## Task goal
Each line from the first down to the one containing "Subscribe to the" should be returned exactly as it appears below.
(Excerpted data Opens)
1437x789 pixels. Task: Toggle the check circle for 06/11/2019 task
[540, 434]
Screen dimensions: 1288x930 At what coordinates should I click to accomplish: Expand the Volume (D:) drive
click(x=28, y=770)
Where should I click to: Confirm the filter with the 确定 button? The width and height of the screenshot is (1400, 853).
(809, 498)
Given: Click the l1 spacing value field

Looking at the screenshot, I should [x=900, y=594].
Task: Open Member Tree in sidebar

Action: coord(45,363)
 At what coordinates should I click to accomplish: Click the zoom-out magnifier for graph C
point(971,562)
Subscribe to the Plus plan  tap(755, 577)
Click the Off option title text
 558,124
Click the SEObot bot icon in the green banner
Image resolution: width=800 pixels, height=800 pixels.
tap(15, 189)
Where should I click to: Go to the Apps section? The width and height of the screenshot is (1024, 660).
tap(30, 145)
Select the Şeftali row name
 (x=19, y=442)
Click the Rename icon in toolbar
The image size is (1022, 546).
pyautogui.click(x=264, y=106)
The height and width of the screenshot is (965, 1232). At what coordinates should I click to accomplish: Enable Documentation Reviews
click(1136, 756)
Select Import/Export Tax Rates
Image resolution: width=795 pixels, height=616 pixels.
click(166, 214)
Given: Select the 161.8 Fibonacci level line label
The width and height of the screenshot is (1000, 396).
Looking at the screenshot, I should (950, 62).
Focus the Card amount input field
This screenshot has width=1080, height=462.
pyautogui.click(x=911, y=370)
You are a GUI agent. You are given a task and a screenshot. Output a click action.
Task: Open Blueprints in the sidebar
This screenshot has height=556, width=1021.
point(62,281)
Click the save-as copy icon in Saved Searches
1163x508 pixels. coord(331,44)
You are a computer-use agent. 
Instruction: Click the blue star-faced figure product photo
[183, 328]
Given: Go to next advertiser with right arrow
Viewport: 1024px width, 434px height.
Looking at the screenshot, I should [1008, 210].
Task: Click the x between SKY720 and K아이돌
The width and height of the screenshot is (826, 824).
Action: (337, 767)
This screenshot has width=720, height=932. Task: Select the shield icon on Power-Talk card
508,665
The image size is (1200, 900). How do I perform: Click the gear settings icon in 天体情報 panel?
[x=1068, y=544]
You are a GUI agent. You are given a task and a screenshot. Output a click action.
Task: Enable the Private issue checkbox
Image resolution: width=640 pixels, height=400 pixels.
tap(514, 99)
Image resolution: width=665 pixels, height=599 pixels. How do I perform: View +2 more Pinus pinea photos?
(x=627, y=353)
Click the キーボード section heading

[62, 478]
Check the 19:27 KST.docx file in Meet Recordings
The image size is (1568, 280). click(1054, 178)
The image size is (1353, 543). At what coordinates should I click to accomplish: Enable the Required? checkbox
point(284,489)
(Excerpted data Closes)
## Exercise result
1437x789 pixels. Task: Toggle the check circle for 06/11/2019 task
[540, 434]
Screen dimensions: 1288x930 At what coordinates should I click to accomplish: Expand the Volume (D:) drive
click(x=28, y=770)
Where should I click to: Confirm the filter with the 确定 button? The width and height of the screenshot is (1400, 853).
(809, 498)
Given: Click the l1 spacing value field

Looking at the screenshot, I should [x=900, y=594].
Task: Open Member Tree in sidebar

Action: coord(45,363)
 At what coordinates should I click to accomplish: Click the zoom-out magnifier for graph C
point(971,562)
Subscribe to the Plus plan  tap(755, 577)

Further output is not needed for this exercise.